Banish Devilish Duplicate Content to the Nether Regions of the Web
Out of the corner of your eye you catch a glimpse of someone you recognise. It’s you! You look closer to see if there’s a mirror but no, there’s no mirror. You’ve seen your double!
If this has happened to you then you may have been in the presence of the sinister doppelganger.
The sight of a doppelganger is thought to be a bad omen, signalling misfortune to come. Unfortunately the doppelganger has not restricted itself to myths and folklore. The nefarious duplicating spirit has found its way from the pages of fairytales on to the pages of the internet.
Well, maybe it’s not the doppelganger, who knows? Whether it’s the uncanny imp or just the mysterious nature of the World Wide Web, duplication abounds and it spells misfortune for your website.
Duplicate content is the double you don’t want to see on your website. While perhaps not as problematic as seeing a doppelganger in real life, two pages with identical content can make things difficult for your site.
Search engines don’t want to show the same content seven times on one result page. They want a variety of results. That means only one of two sites or pages with the same content will ever be shown. Watch the video below from Matt Cutts as he explains how Google handles duplicate content
The problem duplicate content causes is for the spiders or bots that search engines send to crawl or index your site. The bot sees two identical pages. How does it know which one to rank for? It can take a guess but do you really want a bot making that decision for you?
Search engines won’t directly penalise you for having duplicate content but they may rank other websites ahead of yours with the same content.
There are many reasons, some more technical than others, why you might end up with duplicate content. One place we see a lot of duplicate content is on e-commerce sites that have different domains in different countries. Companies tend to cut and paste the content from their main site to their to their .com, co.uk and .ie sites.
Another common cause of duplicate content is your content management system. Content management systems often point to the same file via two different URLs but a search engine sees this as two different pages. If different sites link via the two different URLs the value of those links is split.
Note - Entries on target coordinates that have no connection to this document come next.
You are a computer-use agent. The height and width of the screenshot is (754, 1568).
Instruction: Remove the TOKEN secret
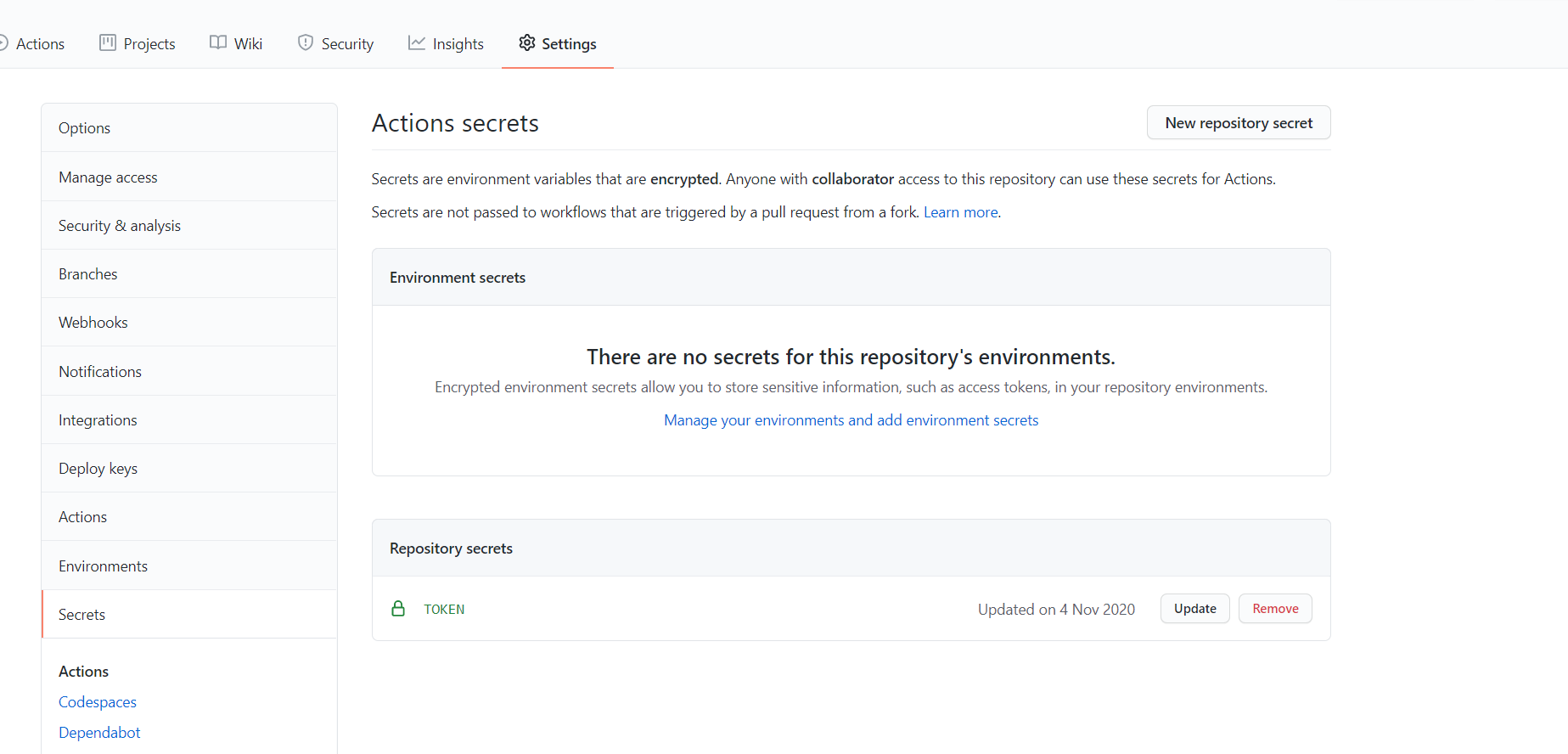1274,609
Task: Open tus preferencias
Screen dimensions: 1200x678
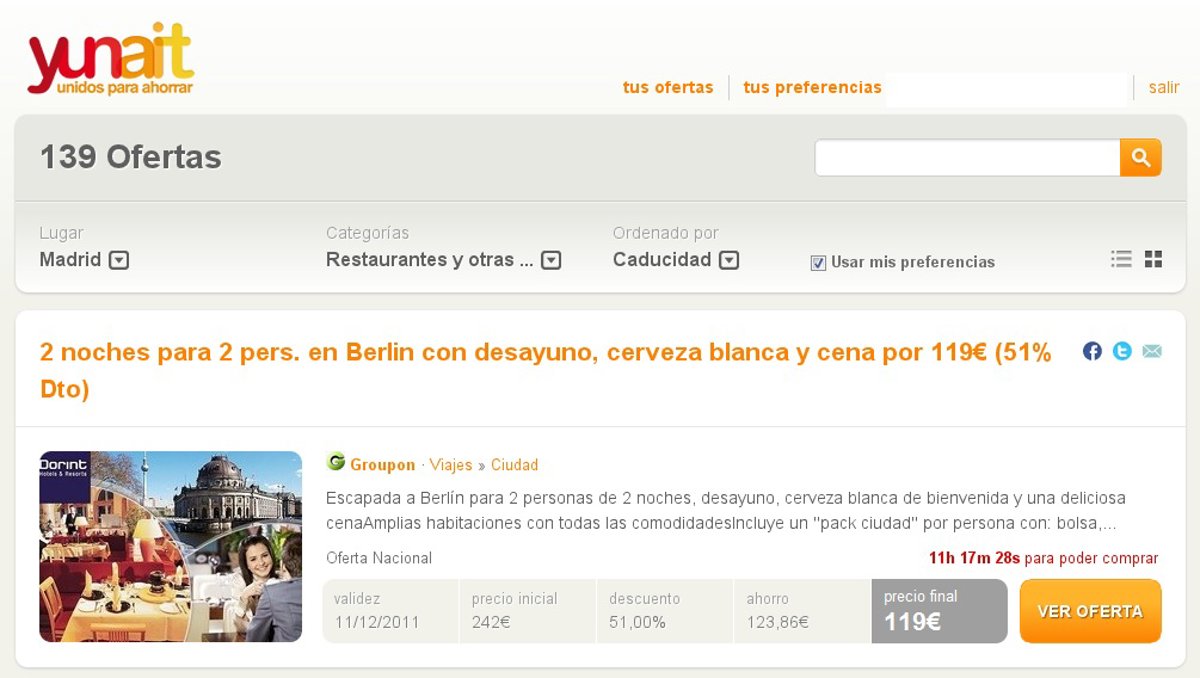Action: click(x=812, y=87)
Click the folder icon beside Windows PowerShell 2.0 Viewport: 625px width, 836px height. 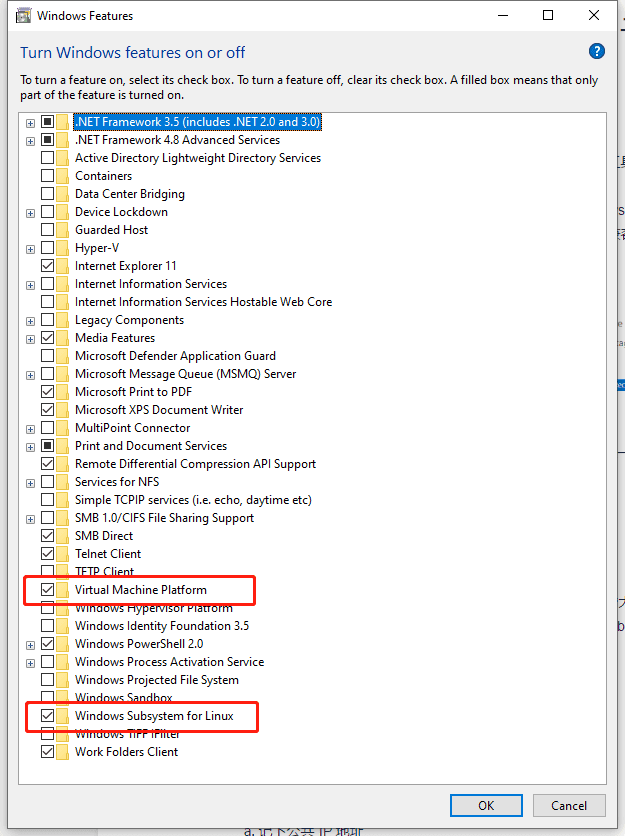64,644
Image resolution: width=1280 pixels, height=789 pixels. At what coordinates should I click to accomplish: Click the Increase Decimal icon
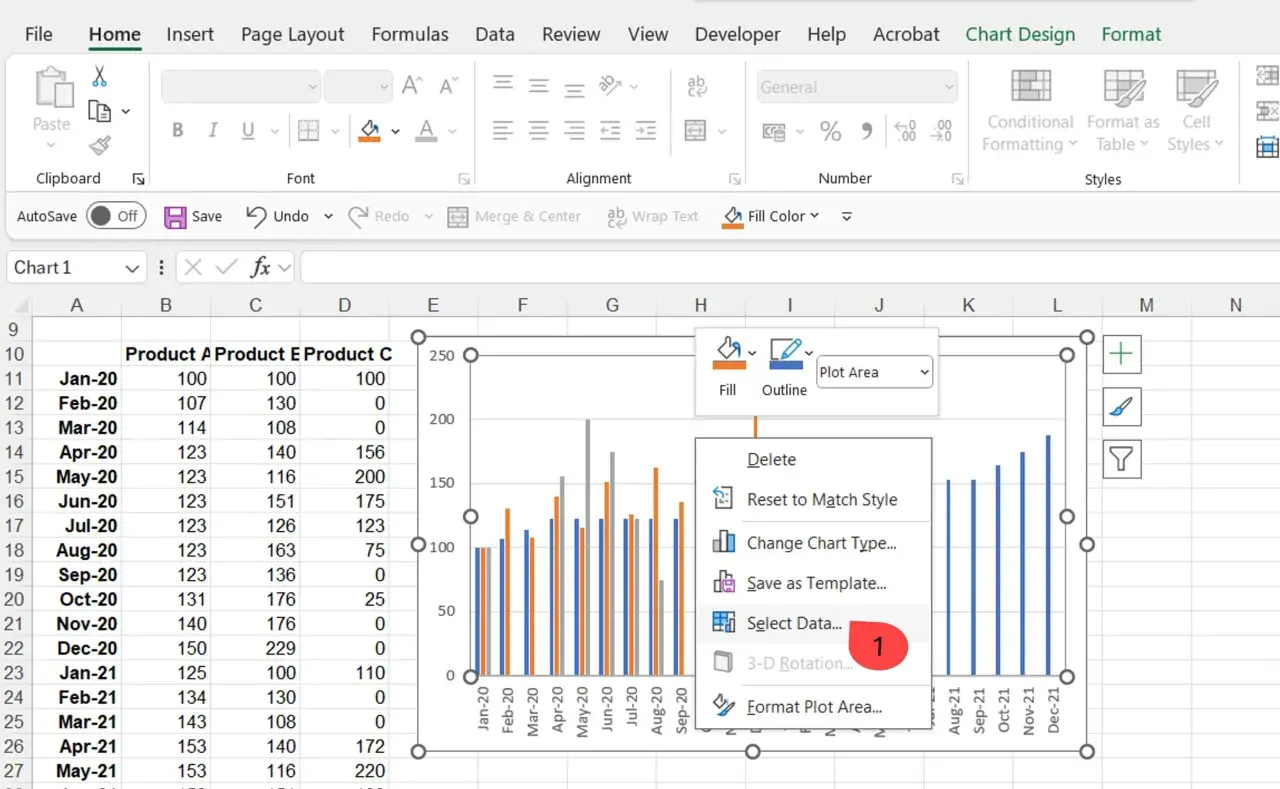pos(905,131)
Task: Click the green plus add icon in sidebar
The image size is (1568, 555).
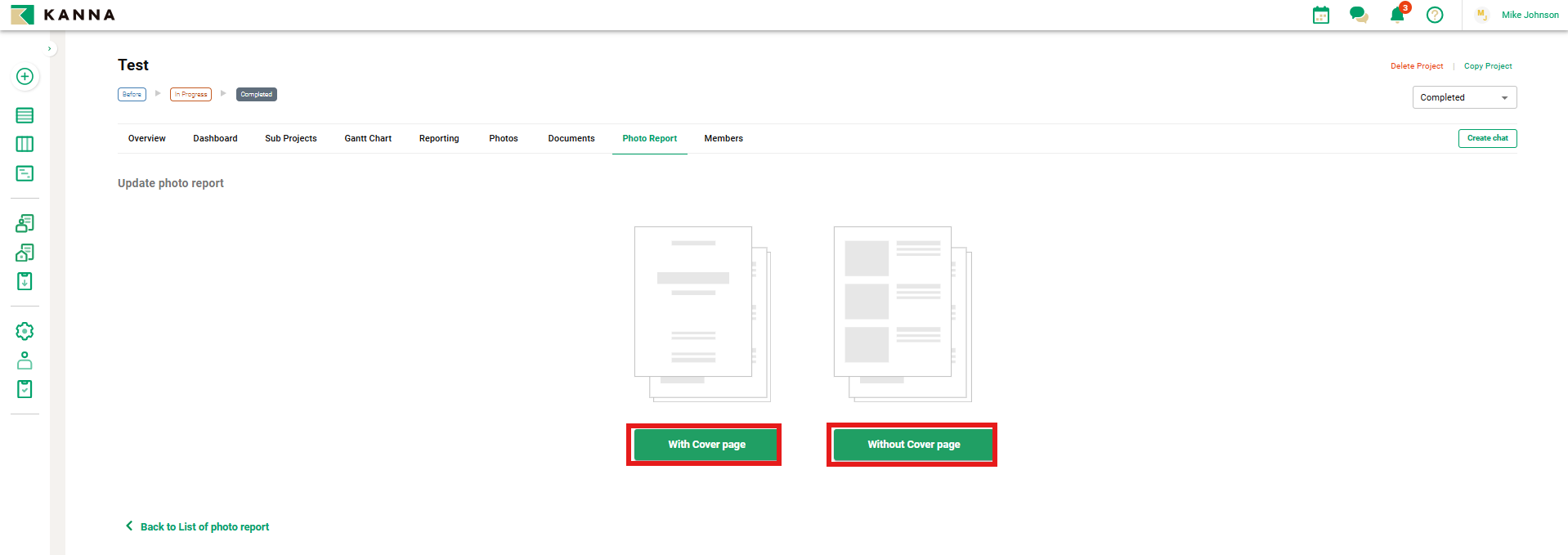Action: pos(25,76)
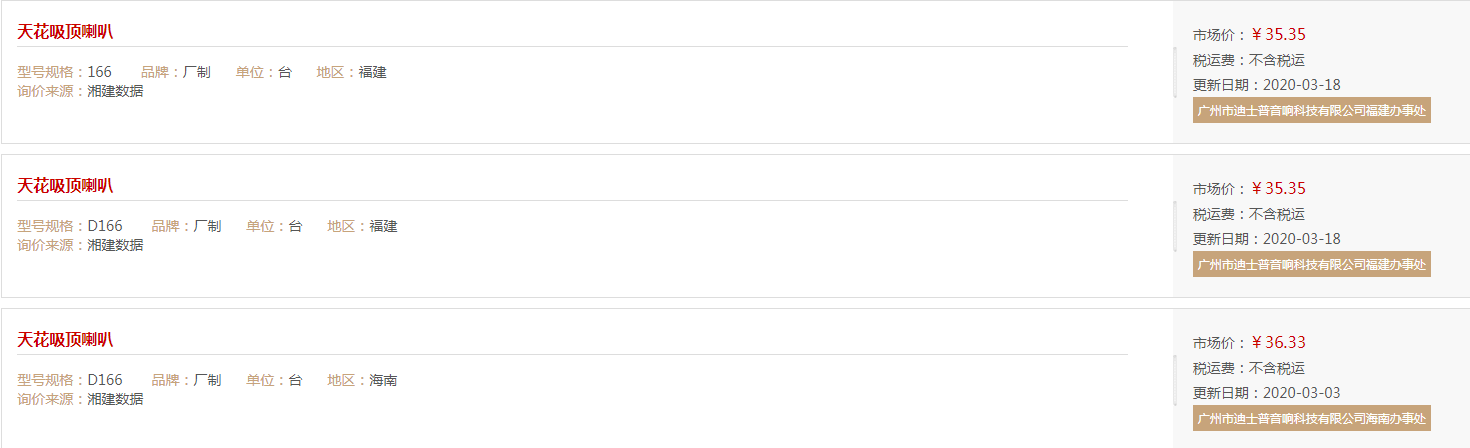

Other causes may be that you have copied large sections of text from a competitors website, PDF, brochure or other source. (won’t recommend this by the way!)
While it is believed that nothing can be done to get rid of the ominous doppelganger, getting rid of duplicate content is relatively easy. The problem is that like the doppelganger it can be quite elusive.
There are a number of ways that you can track down and eliminate your elusive doppelganger for good. Here are some common issues you may come across along with some recommended solutions:
Duplicate content across your website
Use a tool called Plagspotter to find content that has been duplicated across your website. Once you find the duplicated content either re-write it or remove it from your website.
Somebody has copied content from your website
You can use Copyscape to find websites that have copied your content and re-published it on their own website. In order to get the copied content removed from their site we recommend that you contact the Webmaster and ask them to remove the content first. If that doesn’t work you can submit a request to Google to have the page de-indexed. You can do that here.
Duplicate Meta Data
You can use Google Webmaster Tools to diagnose duplicate Meta Titles and Description on your website.
When you login to Webmaster Tools surf to “Search Appearance” and select the “HTML Improvements” option. Here you will find pages that have duplicate and short Titles and Descriptions.
If you do find some doppelganger Meta Data we recommend you re-write it. Every page on your website should have unique Meta Data.
Duplicate pages that you need on your website
Sometimes you cannot do anything about duplicate pages on your website. They may be a product duplicated under two categories or a testimonial that you need in two areas of your website.
In this instance you can use a Rel=Canonical Tag to indicate to Google that the page is a duplicate of another. Remember if you are using the Rel=Canonical Tag only the canonical page will be indexed – so make sure that it is the page that holds the most importance for you.
If you follow these simple guidelines you should free yourself of the problems of duplicate content. Your site will fare better in search indexes and the right people will arrive at the page you want them to see.
As for doppelgangers, they aren’t as easily dealt with. But if you do see your double try not to panic, you never know, it might just be your long lost twin.